Beyond the embarrassment of an accidental exposure, this leak raises serious questions about how frontier AI labs handle sensitive capability information. Anthropic acknowledged that the leaked documents describing the model’s cyber capabilities were authentic — which means information about highly capable exploitation tools was sitting in an unsecured data store.

The timing is notable. This is not a case of a model being released and then evaluated by external researchers. Instead, a lab appears to have developed — and internally documented — a model with advanced offensive cyber capabilities before any public evaluation or safety benchmark could be applied.

What We Do Not Know

Anthropic has not released technical specifications, evaluation benchmarks, or a safety assessment for Claude Mythos. The company has not confirmed a public release date. The phased rollout described in the leaked documents suggests limited access may already be available to select partners, but no public access path has been announced.

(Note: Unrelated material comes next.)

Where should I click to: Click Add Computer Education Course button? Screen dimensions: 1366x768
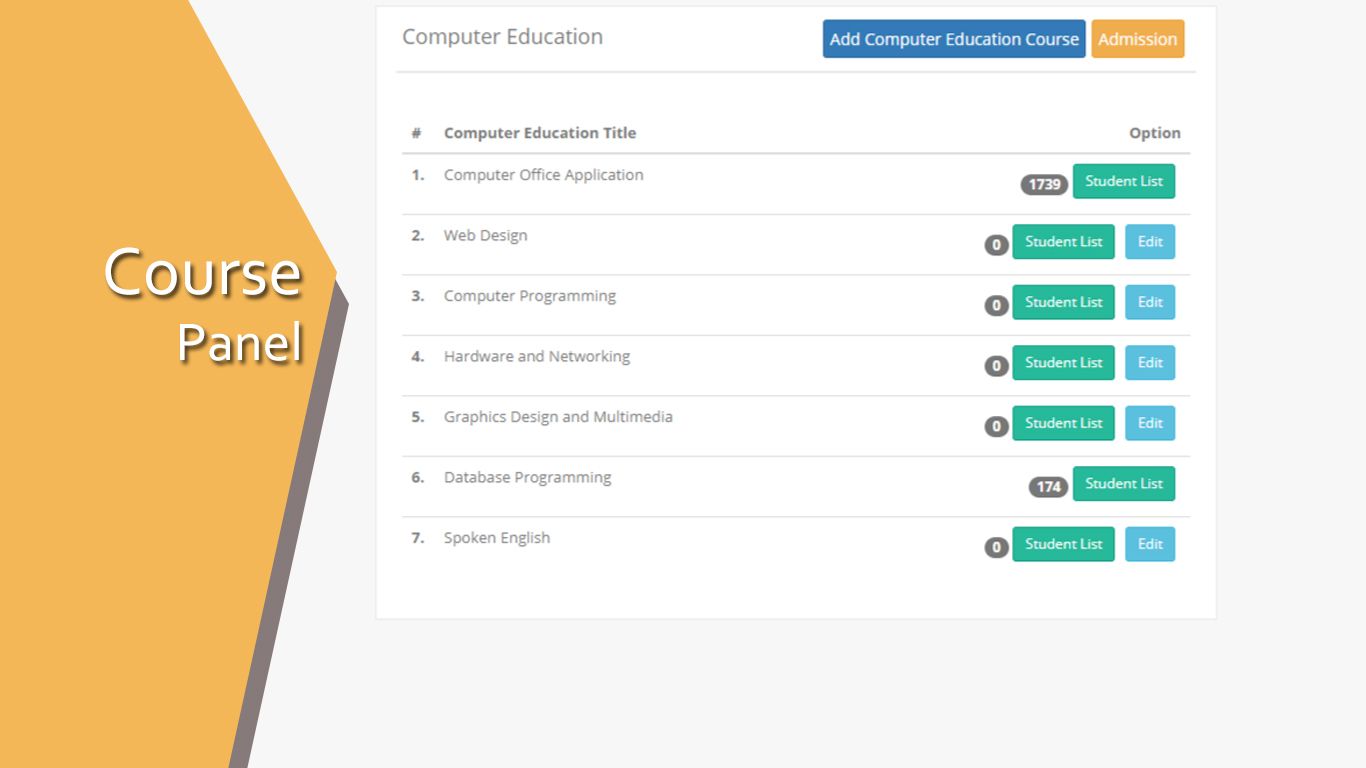click(x=953, y=39)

The incident also highlights how much information about frontier AI development sits in internal documents that could be exposed through misconfigured infrastructure — not through model weights being stolen or leaked, but through ordinary operational security failures.

Bottom line: Anthropic confirmed a model called Claude Mythos exists, is more capable than Opus, has significant cyber capabilities, and was accidentally exposed through a misconfigured data store. The public release timeline remains unclear.